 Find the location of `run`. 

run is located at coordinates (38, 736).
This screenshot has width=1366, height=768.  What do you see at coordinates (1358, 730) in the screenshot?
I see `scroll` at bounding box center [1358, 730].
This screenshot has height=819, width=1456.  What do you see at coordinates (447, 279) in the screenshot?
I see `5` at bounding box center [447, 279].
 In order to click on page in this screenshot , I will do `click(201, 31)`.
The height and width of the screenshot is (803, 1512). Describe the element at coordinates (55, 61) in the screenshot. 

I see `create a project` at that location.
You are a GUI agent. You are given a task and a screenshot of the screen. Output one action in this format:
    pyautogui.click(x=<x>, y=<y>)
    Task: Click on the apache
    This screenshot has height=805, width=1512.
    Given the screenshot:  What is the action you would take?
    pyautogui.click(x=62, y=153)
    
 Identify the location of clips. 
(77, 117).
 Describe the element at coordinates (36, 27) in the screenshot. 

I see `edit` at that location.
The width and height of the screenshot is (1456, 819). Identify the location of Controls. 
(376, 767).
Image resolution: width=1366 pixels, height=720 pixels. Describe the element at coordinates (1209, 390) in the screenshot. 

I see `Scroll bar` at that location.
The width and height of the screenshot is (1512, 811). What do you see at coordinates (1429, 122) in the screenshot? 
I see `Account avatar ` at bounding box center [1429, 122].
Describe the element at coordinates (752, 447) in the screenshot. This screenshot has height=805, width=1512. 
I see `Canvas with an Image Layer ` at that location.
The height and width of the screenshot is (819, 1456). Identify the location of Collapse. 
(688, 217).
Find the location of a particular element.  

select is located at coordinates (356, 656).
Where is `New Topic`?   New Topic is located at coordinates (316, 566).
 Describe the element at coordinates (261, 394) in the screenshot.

> Exercise requirements: Render every line of the listing above as a JSON array of strings, one string per line, leaving out the blank lines.

> Result of the exercise:
[
  " Find the location of `run`. ",
  "run is located at coordinates (38, 736).",
  "This screenshot has width=1366, height=768.  What do you see at coordinates (1358, 730) in the screenshot?",
  "I see `scroll` at bounding box center [1358, 730].",
  "This screenshot has height=819, width=1456.  What do you see at coordinates (447, 279) in the screenshot?",
  "I see `5` at bounding box center [447, 279].",
  " In order to click on page in this screenshot , I will do `click(201, 31)`.",
  "The height and width of the screenshot is (803, 1512). Describe the element at coordinates (55, 61) in the screenshot. ",
  "I see `create a project` at that location.",
  "You are a GUI agent. You are given a task and a screenshot of the screen. Output one action in this format:",
  "    pyautogui.click(x=<x>, y=<y>)",
  "    Task: Click on the apache",
  "    This screenshot has height=805, width=1512.",
  "    Given the screenshot:  What is the action you would take?",
  "    pyautogui.click(x=62, y=153)",
  " Identify the location of clips. ",
  "(77, 117).",
  " Describe the element at coordinates (36, 27) in the screenshot. ",
  "I see `edit` at that location.",
  "The width and height of the screenshot is (1456, 819). Identify the location of Controls. ",
  "(376, 767).",
  "Image resolution: width=1366 pixels, height=720 pixels. Describe the element at coordinates (1209, 390) in the screenshot. ",
  "I see `Scroll bar` at that location.",
  "The width and height of the screenshot is (1512, 811). What do you see at coordinates (1429, 122) in the screenshot? ",
  "I see `Account avatar ` at bounding box center [1429, 122].",
  "Describe the element at coordinates (752, 447) in the screenshot. This screenshot has height=805, width=1512. ",
  "I see `Canvas with an Image Layer ` at that location.",
  "The height and width of the screenshot is (819, 1456). Identify the location of Collapse. ",
  "(688, 217).",
  "Find the location of a particular element.  ",
  "select is located at coordinates (356, 656).",
  "Where is `New Topic`?   New Topic is located at coordinates (316, 566).",
  " Describe the element at coordinates (261, 394) in the screenshot."
]